Sample and Reference
I’m using mozilla-beta as a reference, and comparing each locale against en-GB. Why not en-US? The reason is simple: en-US strings are scattered across the entire mozilla-central repository, so I should do tricks like Transvision in order to create a pseudo en-US string-only repository. Using en-GB leads to less precise results (see below), but for the sake of this analysis I considered it an acceptable compromise.
I’m not checking all folders, only the main ones (‘browser’, ‘dom’, ‘mail’, ‘mobile’, ‘netwerk’, ‘security’, ‘services’, ‘suite’, ‘toolkit’, ‘webapprt’). This still generates an archive of almost 18,000 strings for locales translating all products, so it seems a decent sample.
Caveats and Weird Results
String 1: en-GB 2 characters, locale X 4 characters -> +2 characters, +100%
String 2: en-GB 8 characters, locale X 4 characters -> -4 characters, -50%
Average for locale X: -1 characters, +25% (sum of differences divided by total number of items).
Not sure if this is the best choice, but I couldn’t think of an alternative. Note also that I’m ignoring single character strings (access keys, shortcuts).
In the table you’ll see a global column (average results) and “buckets”, with string groups based on en-GB original length. Too bad these groups are often unreliable because of the “concatenation conundrum”, where one string could be created by concatenating 3 different labels.

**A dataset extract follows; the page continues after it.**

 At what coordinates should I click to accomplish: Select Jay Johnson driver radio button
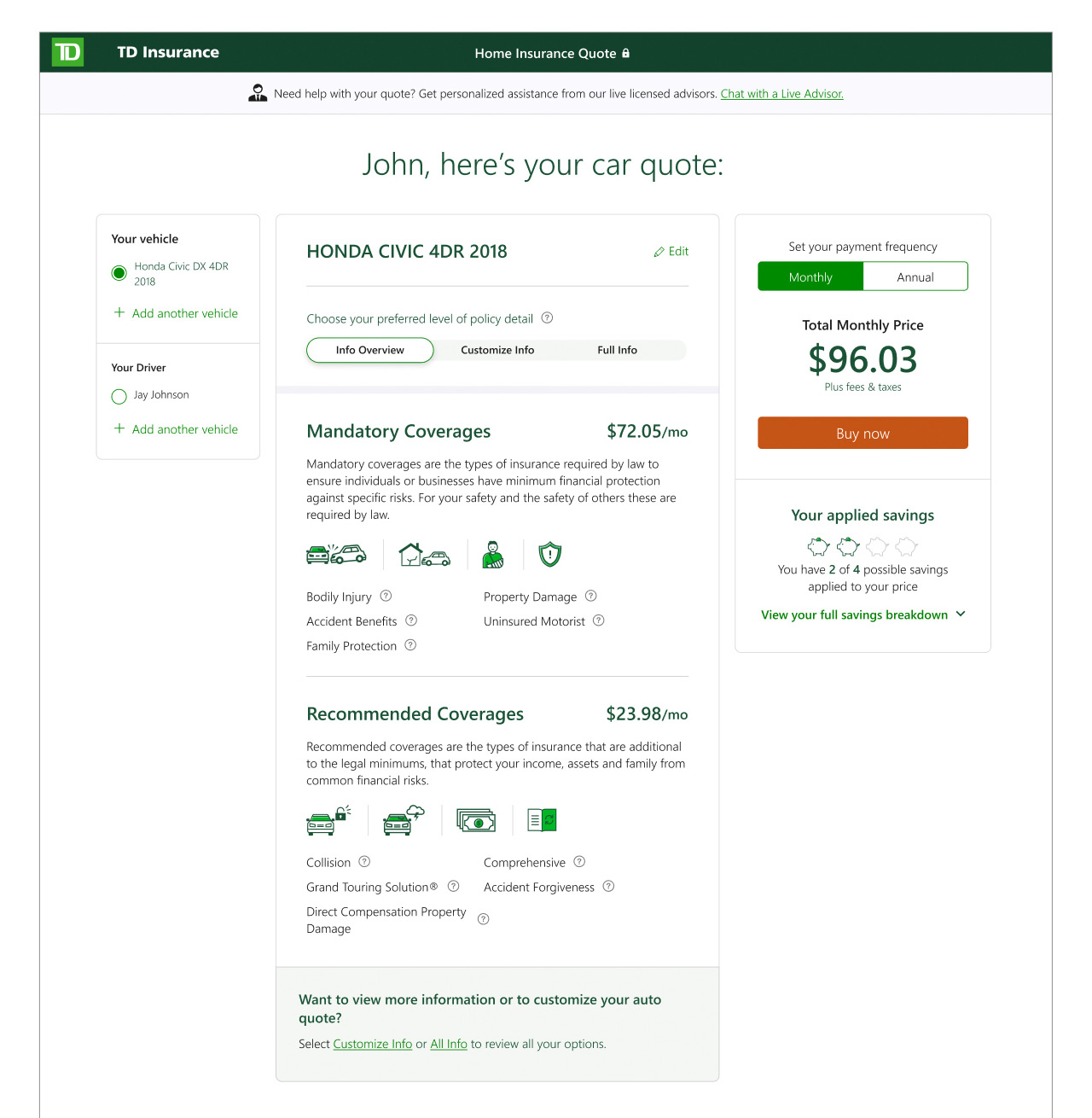(x=119, y=396)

Typical example to create a sentence with a link (note that concatenation should be always avoided):
sentence.before = Hey, this is a sentence.link = very interesting link sentence.after = .
In Italian this could be localized as
sentence.before = Ehi, questo sentence.link = link sentence.after = è veramente interessante.
Do you see what just happened here? Length comparison based on groups just became less interesting, both averages and maximum/minimum differences.
Anyhow, here’s a good image (graph based on global difference in percentage) that I’d like to call “Why using English as a reference for designing UI may not be a great idea”.
Why not use Gaia directly?
This sounds like a good idea: we have a real en-US repository, and we don’t have concatenations. But there are some disadvantages as well:
- Most locales already did at least two rounds of QA, so a lot of strings have already been (heavily) shortened to fit in the UI. So data could be less useful and interesting.
- Several locales are incomplete on gaia-l10n. For this very reason I excluded all locales with less than 1000 strings translated.
Here’s the same table for Gaia. And, again, a similar graph based on global difference in percentage.
- We know that en-GB is 0.16% longer than en-US, at least on Gaia.
- A simple word as “OK” (2 characters) can become as long as “Kulungile” (9) in Xhosa, or “Ceart ma-thà” (12) in Scottish Gaelic.